▶ Task to carry out: Gather every line from the entries below that contains the word "agent", and copy each of those lines in full.

▶ Provided information:
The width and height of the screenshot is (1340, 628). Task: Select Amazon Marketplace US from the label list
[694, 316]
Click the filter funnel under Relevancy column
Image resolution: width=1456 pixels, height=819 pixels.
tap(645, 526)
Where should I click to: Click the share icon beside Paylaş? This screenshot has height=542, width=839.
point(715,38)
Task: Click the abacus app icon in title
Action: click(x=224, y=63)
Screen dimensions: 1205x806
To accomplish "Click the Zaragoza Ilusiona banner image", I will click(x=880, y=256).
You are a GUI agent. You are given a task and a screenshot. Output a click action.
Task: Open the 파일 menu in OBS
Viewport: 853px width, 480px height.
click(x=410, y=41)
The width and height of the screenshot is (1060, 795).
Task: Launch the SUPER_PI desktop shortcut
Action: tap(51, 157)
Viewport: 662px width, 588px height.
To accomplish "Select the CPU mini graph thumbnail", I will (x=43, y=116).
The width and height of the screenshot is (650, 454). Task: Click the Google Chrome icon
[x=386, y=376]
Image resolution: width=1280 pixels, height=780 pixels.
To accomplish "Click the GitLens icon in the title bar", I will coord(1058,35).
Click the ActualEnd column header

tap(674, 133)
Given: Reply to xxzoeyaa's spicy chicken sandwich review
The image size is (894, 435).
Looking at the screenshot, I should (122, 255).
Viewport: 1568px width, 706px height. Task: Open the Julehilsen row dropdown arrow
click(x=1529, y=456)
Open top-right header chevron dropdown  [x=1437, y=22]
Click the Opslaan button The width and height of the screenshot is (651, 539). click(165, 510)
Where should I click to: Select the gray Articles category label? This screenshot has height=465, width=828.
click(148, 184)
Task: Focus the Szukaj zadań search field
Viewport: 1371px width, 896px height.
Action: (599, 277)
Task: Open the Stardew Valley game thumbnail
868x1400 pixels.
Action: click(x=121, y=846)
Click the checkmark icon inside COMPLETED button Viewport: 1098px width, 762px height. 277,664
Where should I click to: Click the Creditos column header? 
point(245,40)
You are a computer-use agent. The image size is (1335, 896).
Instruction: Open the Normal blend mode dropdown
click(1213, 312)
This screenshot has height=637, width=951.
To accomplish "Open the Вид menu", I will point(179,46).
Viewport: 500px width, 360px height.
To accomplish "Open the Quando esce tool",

▶ Solution:
You are a GUI agent. You are given a task and a screenshot. Output a click action.
You are a computer-use agent. The image size is (1335, 896).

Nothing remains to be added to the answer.